In May, the Department of Health and Human Services (“HHS”) published a final rule implementing Section 1557 of the Affordable Care Act (“ACA”). The rule prohibits discrimination on the basis of race, color, national origin, sex, age, or disability, by any health program or activity, any part of which receives federal funding or assistance. These regulations impose additional administrative requirements on covered entities that receive funding from HHS for the operation of a health program or activity.
Covered Entities – A “covered entity” is any entity that operates any health program or activity any part of which receives federal financial assistance from HHS. The term “health program or activity” includes all of the operations of an entity principally engaged in providing or administering health services or health insurance coverage. Entities such as a hospital, health clinic, community health center, group health plan, health insurance issuer, physician’s practice, nursing facility, or residential or community-based treatment facility would be a covered entity.
In addition, the preamble to the regulations provides that a group health plan is an entity primarily engaged in health coverage, and therefore a type of health program or activity. If a plan sponsor receives funding from HHS, a primary objective of which is to fund its group health plan, then the group health plan must not discriminate with respect to the benefits provided. Retiree drug subsidy payments from the Center for Medicare & Medicaid Services are payments from HHS.

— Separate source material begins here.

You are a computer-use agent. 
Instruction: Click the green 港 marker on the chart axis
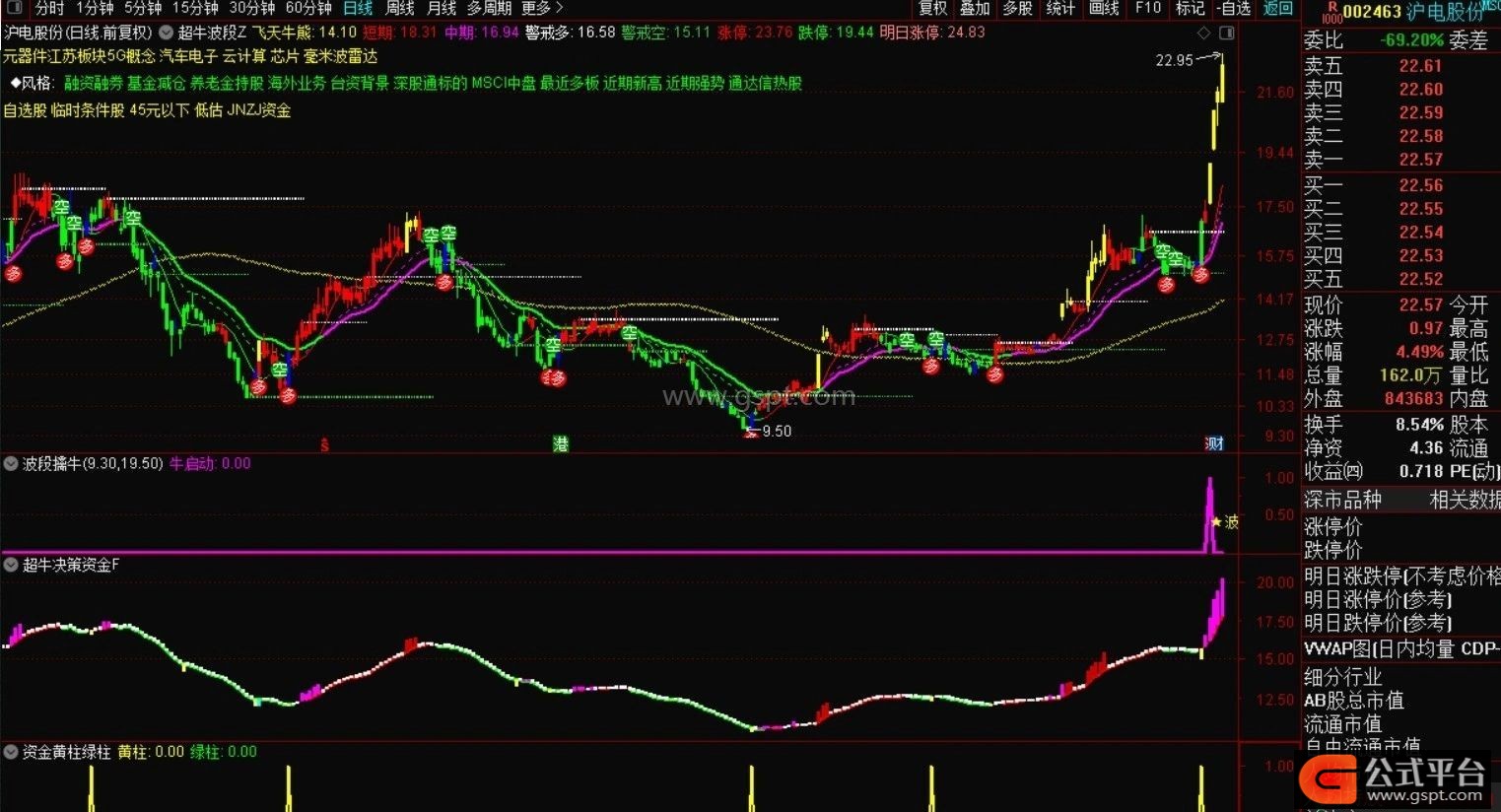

Conduct Prohibited – To the extent an entity meets the definition of a “covered entity,” discrimination on the basis of race, color, national origin, sex, age, or disability is prohibited by Section 1557. Discrimination by a group health plan can take the form of discriminatory benefit design, coverage carve-outs, limits on health coverage, benefit claim denial, denial or refusal to issue or to renew a health insurance plan or coverage, discriminatory marketing, or the imposition of additional cost sharing.

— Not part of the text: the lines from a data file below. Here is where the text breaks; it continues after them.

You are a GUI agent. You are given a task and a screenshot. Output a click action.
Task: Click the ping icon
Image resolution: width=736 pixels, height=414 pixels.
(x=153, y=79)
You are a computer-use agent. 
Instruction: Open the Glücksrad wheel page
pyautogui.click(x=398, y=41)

It is important to note that Section 1557’s prohibition against “sex discrimination” includes gender identity discrimination. The regulations specifically reinforces that lesbian, gay, bi-sexual and transgender (LGBT) individuals cannot be discriminated against in receiving health care services or group health care coverage or health insurance based on their sex, including their gender identity and their nonconformity with sex stereotypes. Discrimination against LGBT people or against any other protected persons under Section 1557 can take the form of refusal of treatment, harassment, delivery of different care, or denial of access to facilities. Specifically, a covered entity may not categorically exclude all health services related to gender transition, but it may still determine whether a particular health service is medically necessary or meets applicable coverage requirements in any individual case.
Administrative Requirements – Covered entities must post a notice (either at the workplace or on a website) indicating:
- The entity’s nondiscrimination policy;
- The availability of auxiliary aids and services where necessary, at no cost;
- Translation and language assistance services;
- How to receive these supplemental services;
- The name and contact information of the compliance person;
- Complaint and grievance procedures; and
- How to file a discrimination complaint with OCR.
In addition, covered entities must institute a grievance procedure for resolution of Section 1557 complaints and must designate a compliance coordinator, who is required to maintain records of all grievances. Finally, the regulations include other requirements such as enhanced language assistance for people with limited English proficiency.